INTRODUCTION
Down syndrome (DS) is a chromosomal disorder resulting
by triplication of chromosome 21, with an estimated prevalence of 1 per 600 to 1 per 800.1 This congenital condition is characterized by intellectual disability,
ranging from mild to severe, and typical physical features such as hypotonia, epicanthal folds and upward slanting eyes, Brushfield spots, flat nasal bridge, small mouth and ears, large tongue, excess nuchal skin, a single transverse palmar crease, and clinodactyly of the fifth fingers.2,3 Down syndrome includes an increased risk of congenital heart disease (50%), seizure disorders
(2.6% to 8.8%) atlantoaxial or atlantooccipital instability
(10% to 30%), leukemia (<1%), deafness (75%), serous otitis media (50% to 70%), gastrointestinal atresias (12%), cataracts (15%), severe refractive errors (50%), and hypothyroidism (15%), among many other physical and psychosocial difficulties.

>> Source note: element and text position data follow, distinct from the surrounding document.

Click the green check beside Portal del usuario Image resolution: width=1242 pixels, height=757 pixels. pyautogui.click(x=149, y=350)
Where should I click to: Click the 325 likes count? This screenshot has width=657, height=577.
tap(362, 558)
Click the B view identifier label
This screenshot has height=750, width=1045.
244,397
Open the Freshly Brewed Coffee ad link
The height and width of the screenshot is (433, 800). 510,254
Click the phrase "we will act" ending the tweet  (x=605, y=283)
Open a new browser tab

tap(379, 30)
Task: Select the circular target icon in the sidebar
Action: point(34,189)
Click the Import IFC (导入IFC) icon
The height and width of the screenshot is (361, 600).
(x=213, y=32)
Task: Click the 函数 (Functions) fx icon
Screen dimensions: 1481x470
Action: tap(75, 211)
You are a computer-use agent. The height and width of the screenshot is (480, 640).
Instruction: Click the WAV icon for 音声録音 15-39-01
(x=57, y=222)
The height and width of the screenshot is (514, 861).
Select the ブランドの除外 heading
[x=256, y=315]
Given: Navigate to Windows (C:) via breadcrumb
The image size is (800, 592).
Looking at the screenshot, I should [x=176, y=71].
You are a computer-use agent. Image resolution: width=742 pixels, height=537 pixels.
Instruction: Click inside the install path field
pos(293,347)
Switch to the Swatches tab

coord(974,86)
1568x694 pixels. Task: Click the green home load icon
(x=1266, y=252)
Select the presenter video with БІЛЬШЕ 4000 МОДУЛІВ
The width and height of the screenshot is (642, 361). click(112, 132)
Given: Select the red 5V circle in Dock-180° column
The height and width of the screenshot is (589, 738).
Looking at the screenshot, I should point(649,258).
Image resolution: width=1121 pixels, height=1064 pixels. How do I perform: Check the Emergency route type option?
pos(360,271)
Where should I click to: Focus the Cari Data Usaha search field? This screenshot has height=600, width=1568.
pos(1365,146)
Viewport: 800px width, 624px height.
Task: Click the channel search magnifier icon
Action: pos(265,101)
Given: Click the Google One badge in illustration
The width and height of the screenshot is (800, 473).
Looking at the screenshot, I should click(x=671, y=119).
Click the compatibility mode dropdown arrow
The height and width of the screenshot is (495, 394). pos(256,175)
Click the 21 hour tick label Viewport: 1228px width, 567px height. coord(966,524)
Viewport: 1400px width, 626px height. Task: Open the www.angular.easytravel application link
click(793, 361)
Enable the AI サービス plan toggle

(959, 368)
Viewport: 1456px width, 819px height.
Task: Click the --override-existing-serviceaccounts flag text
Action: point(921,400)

1,2 Although main physical and psychosocial features have been well-characterized in DS, correlated skin disorders have been rarely investigated. It is known that DS is associated with accelerated aging and an increased incidence of acne vulgaris,
anetoderma, cheilitis, cutis marmorata, elastosis perforans serpiginosa, fissured and geographic tongue, onychomycosis, palmo-plantar hyperkeratosis, pityriasis rubra pilaris, psoriasis, seborrheic dermatitis, syringoma, tinea pedis, alopecia areata, vitiligo, atopic dermatitis, and xerosis.2,4-9 The high incidence of immune-related disorders of the skin, such as alopecia areata, vitiligo, atopic dermatitis, and psoriasis, seems to be correlated
to an immunological imbalance associated with a T-cell dysfunction.10,11 Evidences regarding the impaired immune response
occurring in DS are still controversial: defects in both humoral and cellular immunity might increase the susceptibility
to infections and the incidence of malignancies that are commonly observed in individuals affected by DS.12-13 The incidence
of psoriasis in the general population is 1% to 3%,14 whereas it has been reported as 0.5% to 8%5,6 among patients with DS. Down syndrome-related psoriasis is a challenging condition considering a) the large number of comorbidities, b) the increased risk of malignancies and, c) factually, therapeutic agents are immunosuppressive or organ-specific toxic, or both. It is still debated whether the use of biologics in the treatment of DS-related psoriasis is safe. We report the case of a DS-correlated
psoriasis patient treated for a long-term with various biologics, showing a satisfactory safety profile while undergoing
treatment, and experiencing an excellent clinical response to uteskinumab after failing anti-TNF α therapies.
CASE REPORT
We describe the case of a 31-year-old Caucasian patient with DS suffering from plaque type psoriasis since the age of 14. The physical features include epicanthal folds and upward-slanting eyes, flat nasal bridge, small mouth and ears, large tongue, short neck, clinodactyly of the fifth fingers, plantar crease between first and second toes. The patient, showing mild intellectual
disability, is socially well-integrated, with a regular job as well as regular social life.